#### Quoted passage
+--

Recalling that some of Beirut’s mosques played old records or cassettes of the muezzin’s call, I asked, “Does he do all the singing himself or does he play a recording?”
“He does it very well. He doesn’t live here. He has got a family, and he gets his salary from the government.”
“From the government?” I asked, surprised that Atatürk’s secular state subsidised the mosque.
“Of course.”
“What time is the first prayer?”
Without asking the old man, she answered, “Ten minutes to five in the morning.”
I asked, again hoping to start a conversation with the muezzin, who stood silently at her side, “He comes here that early every day?”
“No,” she said, ignoring the old man. “He climbs the minaret five times a day. And we can watch from our windows to make sure he is doing his job.”
I could not help but sympathise with the muezzin, standing here idly wondering what we were talking about, and climbing to the top of the minaret five times a day while Miss Ozmen watched from her window.

+--

#### Supplied material
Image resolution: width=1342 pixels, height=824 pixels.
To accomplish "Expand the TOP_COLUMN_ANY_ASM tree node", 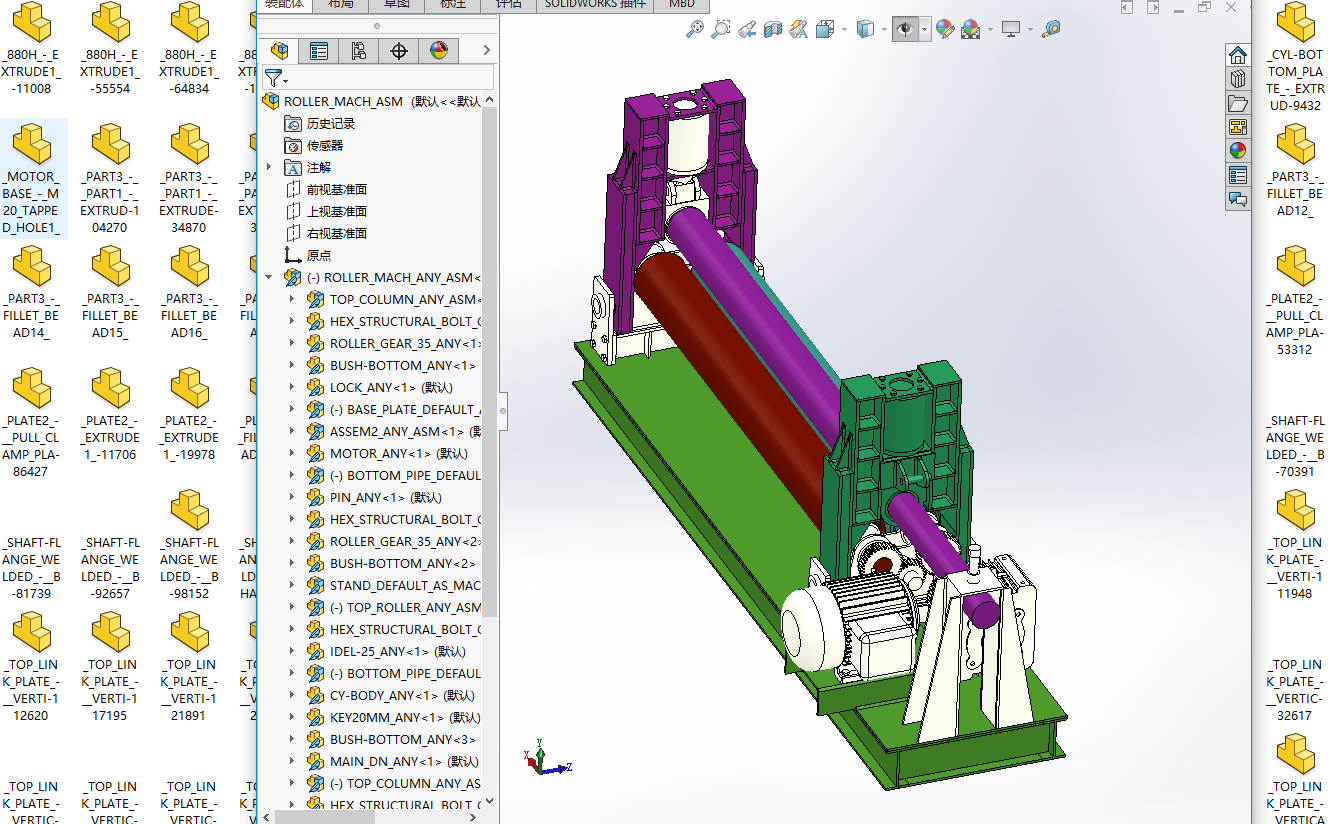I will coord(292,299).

+--

#### What you are asked to do
Copy the passage about the muezzin word for word, from start to finish.

#### Correct response
Recalling that some of Beirut’s mosques played old records or cassettes of the muezzin’s call, I asked, “Does he do all the singing himself or does he play a recording?”
“He does it very well. He doesn’t live here. He has got a family, and he gets his salary from the government.”
“From the government?” I asked, surprised that Atatürk’s secular state subsidised the mosque.
“Of course.”
“What time is the first prayer?”
Without asking the old man, she answered, “Ten minutes to five in the morning.”
I asked, again hoping to start a conversation with the muezzin, who stood silently at her side, “He comes here that early every day?”
“No,” she said, ignoring the old man. “He climbs the minaret five times a day. And we can watch from our windows to make sure he is doing his job.”
I could not help but sympathise with the muezzin, standing here idly wondering what we were talking about, and climbing to the top of the minaret five times a day while Miss Ozmen watched from her window.